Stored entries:
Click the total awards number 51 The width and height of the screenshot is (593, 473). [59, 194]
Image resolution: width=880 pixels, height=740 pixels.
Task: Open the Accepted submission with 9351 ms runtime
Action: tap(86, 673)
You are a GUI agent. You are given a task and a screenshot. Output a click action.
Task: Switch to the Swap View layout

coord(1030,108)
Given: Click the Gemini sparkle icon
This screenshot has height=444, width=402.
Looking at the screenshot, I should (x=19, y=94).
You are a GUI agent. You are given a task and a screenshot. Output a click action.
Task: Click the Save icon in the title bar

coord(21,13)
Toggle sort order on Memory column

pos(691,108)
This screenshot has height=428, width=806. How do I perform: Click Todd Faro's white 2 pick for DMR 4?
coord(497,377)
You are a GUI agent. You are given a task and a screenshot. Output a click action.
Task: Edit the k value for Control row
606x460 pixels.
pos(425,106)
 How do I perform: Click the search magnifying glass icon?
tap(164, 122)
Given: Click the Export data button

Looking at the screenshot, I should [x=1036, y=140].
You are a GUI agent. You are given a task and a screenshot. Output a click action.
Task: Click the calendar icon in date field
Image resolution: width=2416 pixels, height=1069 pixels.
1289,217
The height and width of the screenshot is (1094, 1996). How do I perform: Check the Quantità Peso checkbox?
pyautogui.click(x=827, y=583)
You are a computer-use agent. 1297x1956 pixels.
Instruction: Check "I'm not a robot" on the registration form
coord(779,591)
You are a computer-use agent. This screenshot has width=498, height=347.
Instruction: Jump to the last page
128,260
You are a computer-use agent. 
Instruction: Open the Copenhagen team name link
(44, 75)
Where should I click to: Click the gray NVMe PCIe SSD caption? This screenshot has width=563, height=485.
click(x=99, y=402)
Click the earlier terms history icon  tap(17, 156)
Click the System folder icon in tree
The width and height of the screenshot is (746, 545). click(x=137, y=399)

**Written exercise**
Please duplicate all of the stored entries above exactly, line for line.

**The result**
Click the total awards number 51 The width and height of the screenshot is (593, 473). [59, 194]
Image resolution: width=880 pixels, height=740 pixels.
Task: Open the Accepted submission with 9351 ms runtime
Action: tap(86, 673)
You are a GUI agent. You are given a task and a screenshot. Output a click action.
Task: Switch to the Swap View layout

coord(1030,108)
Given: Click the Gemini sparkle icon
This screenshot has height=444, width=402.
Looking at the screenshot, I should (x=19, y=94).
You are a GUI agent. You are given a task and a screenshot. Output a click action.
Task: Click the Save icon in the title bar

coord(21,13)
Toggle sort order on Memory column

pos(691,108)
This screenshot has height=428, width=806. How do I perform: Click Todd Faro's white 2 pick for DMR 4?
coord(497,377)
You are a GUI agent. You are given a task and a screenshot. Output a click action.
Task: Edit the k value for Control row
606x460 pixels.
pos(425,106)
 How do I perform: Click the search magnifying glass icon?
tap(164, 122)
Given: Click the Export data button

Looking at the screenshot, I should [x=1036, y=140].
You are a GUI agent. You are given a task and a screenshot. Output a click action.
Task: Click the calendar icon in date field
Image resolution: width=2416 pixels, height=1069 pixels.
1289,217
The height and width of the screenshot is (1094, 1996). How do I perform: Check the Quantità Peso checkbox?
pyautogui.click(x=827, y=583)
You are a computer-use agent. 1297x1956 pixels.
Instruction: Check "I'm not a robot" on the registration form
coord(779,591)
You are a computer-use agent. This screenshot has width=498, height=347.
Instruction: Jump to the last page
128,260
You are a computer-use agent. 
Instruction: Open the Copenhagen team name link
(44, 75)
Where should I click to: Click the gray NVMe PCIe SSD caption? This screenshot has width=563, height=485.
click(x=99, y=402)
Click the earlier terms history icon  tap(17, 156)
Click the System folder icon in tree
The width and height of the screenshot is (746, 545). click(x=137, y=399)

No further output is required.